THE ONLY LAW OF HISTORY: CAUSALITY AND FINALITY
The civilisations struggle against each other. Each tries to dislodge the other. Only the understanding of the conflicts and rivalries between civilisations — and this is Koneczny’s principal thesis — gives a clue to universal history. There is, according to Koneczny, only one law of history in the sense of a general rule concerning historical facts and this is: “every civilisation, so long as it is viable, tries to expand; wherever there meet two civilisations which are able to live, they must struggle against each other. Every civilisation is on the offensive, so long as it is not dying. The struggle lasts until one of the two civilisations is destroyed; the mere occupation of a dominating position by one of the civilisations does not end the struggle”7.
A synthesis of civilisations does not exist and is not possible. The only thing which is possible — and history is rich in examples of it — is only a mechanical mixture of two or more civilisations, but its result is only chaos, barbarity, disintegration and cultural decadence, because such mixtures are a sin against the fundamental condition of the vitality of every civilisation, which is the law of harmony of existential categories. The norms which rule the life of a human group have to form a unity, they cannot contradict each other.
Only syntheses between subdivisions of the same civilisation are possible.
All so-called syntheses of civilisations are illusions. Again and again, from antiquity till the present time, have “syntheses of East and West” been tried in history; they were always unsuccessful, because their success was impossible. Because unavoidably the “law of laws” finds application in which Koneczny gathers together the final result of his studies: “one cannot be civilised in two different ways”.
This is nothing else but the practical application of the principle of harmony: one cannot detach elements from one civilisation and introduce them into a society belonging to a different civilisation. One can be civilised for instance in a Turanian way; but it is impossible to introduce principles and forms of Turanian civilisation into the Latin civilisation; they do not fit in here, in the same way as forms and principles of the West, introduced into the domains of other civilisations, act as elements of decomposition.
There is then also in Koneczny a principle of closedness or self-containedness of civilisations; but this is something quite different from the mechanical, strictly exteriorly considered separateness of the civilisations of Spengler.
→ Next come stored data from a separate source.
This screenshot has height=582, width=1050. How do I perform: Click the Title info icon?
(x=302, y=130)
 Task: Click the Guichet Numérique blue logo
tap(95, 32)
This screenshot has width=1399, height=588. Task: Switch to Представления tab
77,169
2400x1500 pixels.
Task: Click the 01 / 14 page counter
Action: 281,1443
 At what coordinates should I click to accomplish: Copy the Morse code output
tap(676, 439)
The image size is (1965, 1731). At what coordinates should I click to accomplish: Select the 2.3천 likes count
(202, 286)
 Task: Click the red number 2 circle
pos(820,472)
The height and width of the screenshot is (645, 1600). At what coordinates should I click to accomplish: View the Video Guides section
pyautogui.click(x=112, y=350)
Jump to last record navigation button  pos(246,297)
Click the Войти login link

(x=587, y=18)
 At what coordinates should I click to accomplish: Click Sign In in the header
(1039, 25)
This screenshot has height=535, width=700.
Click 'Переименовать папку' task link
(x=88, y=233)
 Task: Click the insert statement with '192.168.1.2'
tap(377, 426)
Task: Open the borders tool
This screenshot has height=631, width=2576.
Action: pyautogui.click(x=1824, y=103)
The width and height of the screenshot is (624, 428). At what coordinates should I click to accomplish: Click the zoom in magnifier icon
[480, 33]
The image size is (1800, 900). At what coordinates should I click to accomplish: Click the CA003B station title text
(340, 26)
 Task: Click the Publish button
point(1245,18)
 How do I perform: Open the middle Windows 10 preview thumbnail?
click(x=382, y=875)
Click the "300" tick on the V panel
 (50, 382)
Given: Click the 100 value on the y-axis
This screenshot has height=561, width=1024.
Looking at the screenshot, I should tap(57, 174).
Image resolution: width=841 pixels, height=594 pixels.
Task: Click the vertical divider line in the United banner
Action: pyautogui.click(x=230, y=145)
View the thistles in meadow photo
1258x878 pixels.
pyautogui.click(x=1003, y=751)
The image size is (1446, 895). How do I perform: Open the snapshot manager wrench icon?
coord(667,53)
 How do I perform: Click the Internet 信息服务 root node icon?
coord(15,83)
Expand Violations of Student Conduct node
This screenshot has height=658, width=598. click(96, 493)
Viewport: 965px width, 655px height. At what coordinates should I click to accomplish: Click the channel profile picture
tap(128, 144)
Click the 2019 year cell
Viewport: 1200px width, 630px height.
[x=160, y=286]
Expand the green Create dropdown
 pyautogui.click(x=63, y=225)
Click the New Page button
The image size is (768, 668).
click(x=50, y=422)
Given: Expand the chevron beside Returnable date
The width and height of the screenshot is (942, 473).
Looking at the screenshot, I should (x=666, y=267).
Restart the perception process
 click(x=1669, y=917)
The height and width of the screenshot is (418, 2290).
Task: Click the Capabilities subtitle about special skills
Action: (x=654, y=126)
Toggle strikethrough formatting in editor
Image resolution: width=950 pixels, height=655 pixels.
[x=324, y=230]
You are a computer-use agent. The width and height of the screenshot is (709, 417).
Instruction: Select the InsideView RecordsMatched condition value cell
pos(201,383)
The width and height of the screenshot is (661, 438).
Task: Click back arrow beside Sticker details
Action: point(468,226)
The compactness of Koneczny’s civilisation is something logical; it expresses the all-embracing character of a civilisation: each civilisation is a sum of forms and principles which are harmoniously combined and which form a system, and which cannot be separated from each other nor appear separately.
The cultural death which is caused by cultural mixture however is not a fatalistically unavoidable fate: there is no such fate for human communities, just as there is no such fate for individual men. There are only consequences of human acts. The decline of a civilisation is always possible, because at any time the causes can appear which bring it about. But even a civilisation’s decline, when already in full progress, can at any time be stopped: sanabiles Deus fecit nationes! Because — and this is the final meaning of Koneczny’s philosophy of history — the laws which rule history are, seen from the point of view of man placed in history, moral imperatives of duty and freedom. And the final solution of the riddle of history lies not in a law of necessity imposed by Nature, but in the law of moral freedom. And so, there is also progress in history; because morality is capable of progress. For the Latin civilisation this progress means a progressive widening of the spheres in which morality finds practical application; further and further new branches of morality become law.
In the light of these fundamental views Koneczny sees history and the present time. The chaotic condition of the humanity of times is for him a consequence of all the syntheses of incompatible civilisations which have been undertaken, in which mixtures were tried of elements of ethics, sociology, politics and spiritual life which were by nature incapable of mixing.